What you should do = All records need to be reproduced exactly. Keep every word as it is.
■ ■ ■ ■ ■
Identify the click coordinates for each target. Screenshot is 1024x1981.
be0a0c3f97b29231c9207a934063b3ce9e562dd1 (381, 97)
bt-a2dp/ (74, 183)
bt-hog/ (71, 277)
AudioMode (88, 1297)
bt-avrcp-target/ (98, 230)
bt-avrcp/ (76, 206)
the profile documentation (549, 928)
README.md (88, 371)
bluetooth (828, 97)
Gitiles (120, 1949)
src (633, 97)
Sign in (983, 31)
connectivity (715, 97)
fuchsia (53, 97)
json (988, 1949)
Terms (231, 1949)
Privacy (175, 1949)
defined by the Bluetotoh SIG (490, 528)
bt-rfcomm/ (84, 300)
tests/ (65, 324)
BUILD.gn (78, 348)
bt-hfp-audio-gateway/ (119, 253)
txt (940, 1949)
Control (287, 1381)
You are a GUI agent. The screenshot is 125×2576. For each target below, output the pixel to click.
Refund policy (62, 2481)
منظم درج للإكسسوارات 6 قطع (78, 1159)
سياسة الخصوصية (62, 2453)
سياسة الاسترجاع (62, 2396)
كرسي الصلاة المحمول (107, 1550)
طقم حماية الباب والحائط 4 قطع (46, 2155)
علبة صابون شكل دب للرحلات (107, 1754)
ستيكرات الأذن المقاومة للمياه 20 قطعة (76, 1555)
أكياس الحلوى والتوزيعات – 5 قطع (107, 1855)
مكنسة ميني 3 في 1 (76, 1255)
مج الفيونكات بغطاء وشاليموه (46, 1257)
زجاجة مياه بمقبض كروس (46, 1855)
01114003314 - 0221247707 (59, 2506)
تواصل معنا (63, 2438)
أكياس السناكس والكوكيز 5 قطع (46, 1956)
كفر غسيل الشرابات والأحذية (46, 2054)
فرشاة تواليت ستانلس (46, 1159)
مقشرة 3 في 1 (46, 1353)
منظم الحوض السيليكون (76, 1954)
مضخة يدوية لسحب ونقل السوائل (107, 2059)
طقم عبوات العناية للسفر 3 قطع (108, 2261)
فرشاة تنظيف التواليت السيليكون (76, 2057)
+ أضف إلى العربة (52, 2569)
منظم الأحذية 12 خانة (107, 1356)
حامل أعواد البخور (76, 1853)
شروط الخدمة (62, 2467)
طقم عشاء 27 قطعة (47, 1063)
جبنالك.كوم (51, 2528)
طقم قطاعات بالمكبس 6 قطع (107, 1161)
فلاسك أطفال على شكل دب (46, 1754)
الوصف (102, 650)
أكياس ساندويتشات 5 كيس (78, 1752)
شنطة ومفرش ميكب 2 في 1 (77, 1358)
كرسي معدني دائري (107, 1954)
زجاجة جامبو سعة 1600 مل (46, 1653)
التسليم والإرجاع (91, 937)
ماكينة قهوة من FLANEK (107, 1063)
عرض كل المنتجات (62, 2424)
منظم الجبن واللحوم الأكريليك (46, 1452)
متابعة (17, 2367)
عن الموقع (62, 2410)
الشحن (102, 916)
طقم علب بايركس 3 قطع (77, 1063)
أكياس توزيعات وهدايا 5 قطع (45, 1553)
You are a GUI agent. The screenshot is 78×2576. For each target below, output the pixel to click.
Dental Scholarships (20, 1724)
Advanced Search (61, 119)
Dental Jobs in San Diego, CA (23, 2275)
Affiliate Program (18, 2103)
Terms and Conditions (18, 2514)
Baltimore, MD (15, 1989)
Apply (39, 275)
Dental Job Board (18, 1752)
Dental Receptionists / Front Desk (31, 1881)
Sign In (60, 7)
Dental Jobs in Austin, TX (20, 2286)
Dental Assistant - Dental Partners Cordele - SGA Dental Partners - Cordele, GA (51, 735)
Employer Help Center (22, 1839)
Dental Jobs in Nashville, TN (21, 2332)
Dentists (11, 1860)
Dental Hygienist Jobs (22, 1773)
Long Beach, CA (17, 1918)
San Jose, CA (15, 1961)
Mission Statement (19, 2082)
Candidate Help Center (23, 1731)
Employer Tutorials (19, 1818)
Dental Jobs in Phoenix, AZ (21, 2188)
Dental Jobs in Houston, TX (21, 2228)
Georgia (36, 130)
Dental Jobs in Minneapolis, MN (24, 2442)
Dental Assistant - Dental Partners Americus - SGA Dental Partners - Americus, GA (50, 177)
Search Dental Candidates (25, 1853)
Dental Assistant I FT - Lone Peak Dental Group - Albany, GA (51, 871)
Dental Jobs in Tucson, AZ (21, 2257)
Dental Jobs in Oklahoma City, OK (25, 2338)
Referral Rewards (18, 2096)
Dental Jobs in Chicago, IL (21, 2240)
■ ■ ■ ■ ■
Task solution =
Identify the click coordinates for each target. Screenshot is 1024x1981.
be0a0c3f97b29231c9207a934063b3ce9e562dd1 (381, 97)
bt-a2dp/ (74, 183)
bt-hog/ (71, 277)
AudioMode (88, 1297)
bt-avrcp-target/ (98, 230)
bt-avrcp/ (76, 206)
the profile documentation (549, 928)
README.md (88, 371)
bluetooth (828, 97)
Gitiles (120, 1949)
src (633, 97)
Sign in (983, 31)
connectivity (715, 97)
fuchsia (53, 97)
json (988, 1949)
Terms (231, 1949)
Privacy (175, 1949)
defined by the Bluetotoh SIG (490, 528)
bt-rfcomm/ (84, 300)
tests/ (65, 324)
BUILD.gn (78, 348)
bt-hfp-audio-gateway/ (119, 253)
txt (940, 1949)
Control (287, 1381)
You are a GUI agent. The screenshot is 125×2576. For each target below, output the pixel to click.
Refund policy (62, 2481)
منظم درج للإكسسوارات 6 قطع (78, 1159)
سياسة الخصوصية (62, 2453)
سياسة الاسترجاع (62, 2396)
كرسي الصلاة المحمول (107, 1550)
طقم حماية الباب والحائط 4 قطع (46, 2155)
علبة صابون شكل دب للرحلات (107, 1754)
ستيكرات الأذن المقاومة للمياه 20 قطعة (76, 1555)
أكياس الحلوى والتوزيعات – 5 قطع (107, 1855)
مكنسة ميني 3 في 1 (76, 1255)
مج الفيونكات بغطاء وشاليموه (46, 1257)
زجاجة مياه بمقبض كروس (46, 1855)
01114003314 - 0221247707 (59, 2506)
تواصل معنا (63, 2438)
أكياس السناكس والكوكيز 5 قطع (46, 1956)
كفر غسيل الشرابات والأحذية (46, 2054)
فرشاة تواليت ستانلس (46, 1159)
مقشرة 3 في 1 (46, 1353)
منظم الحوض السيليكون (76, 1954)
مضخة يدوية لسحب ونقل السوائل (107, 2059)
طقم عبوات العناية للسفر 3 قطع (108, 2261)
فرشاة تنظيف التواليت السيليكون (76, 2057)
+ أضف إلى العربة (52, 2569)
منظم الأحذية 12 خانة (107, 1356)
حامل أعواد البخور (76, 1853)
شروط الخدمة (62, 2467)
طقم عشاء 27 قطعة (47, 1063)
جبنالك.كوم (51, 2528)
طقم قطاعات بالمكبس 6 قطع (107, 1161)
فلاسك أطفال على شكل دب (46, 1754)
الوصف (102, 650)
أكياس ساندويتشات 5 كيس (78, 1752)
شنطة ومفرش ميكب 2 في 1 (77, 1358)
كرسي معدني دائري (107, 1954)
زجاجة جامبو سعة 1600 مل (46, 1653)
التسليم والإرجاع (91, 937)
ماكينة قهوة من FLANEK (107, 1063)
عرض كل المنتجات (62, 2424)
منظم الجبن واللحوم الأكريليك (46, 1452)
متابعة (17, 2367)
عن الموقع (62, 2410)
الشحن (102, 916)
طقم علب بايركس 3 قطع (77, 1063)
أكياس توزيعات وهدايا 5 قطع (45, 1553)
You are a GUI agent. The screenshot is 78×2576. For each target below, output the pixel to click.
Dental Scholarships (20, 1724)
Advanced Search (61, 119)
Dental Jobs in San Diego, CA (23, 2275)
Affiliate Program (18, 2103)
Terms and Conditions (18, 2514)
Baltimore, MD (15, 1989)
Apply (39, 275)
Dental Job Board (18, 1752)
Dental Receptionists / Front Desk (31, 1881)
Sign In (60, 7)
Dental Jobs in Austin, TX (20, 2286)
Dental Assistant - Dental Partners Cordele - SGA Dental Partners - Cordele, GA (51, 735)
Employer Help Center (22, 1839)
Dental Jobs in Nashville, TN (21, 2332)
Dentists (11, 1860)
Dental Hygienist Jobs (22, 1773)
Long Beach, CA (17, 1918)
San Jose, CA (15, 1961)
Mission Statement (19, 2082)
Candidate Help Center (23, 1731)
Employer Tutorials (19, 1818)
Dental Jobs in Phoenix, AZ (21, 2188)
Dental Jobs in Houston, TX (21, 2228)
Georgia (36, 130)
Dental Jobs in Minneapolis, MN (24, 2442)
Dental Assistant - Dental Partners Americus - SGA Dental Partners - Americus, GA (50, 177)
Search Dental Candidates (25, 1853)
Dental Assistant I FT - Lone Peak Dental Group - Albany, GA (51, 871)
Dental Jobs in Tucson, AZ (21, 2257)
Dental Jobs in Oklahoma City, OK (25, 2338)
Referral Rewards (18, 2096)
Dental Jobs in Chicago, IL (21, 2240)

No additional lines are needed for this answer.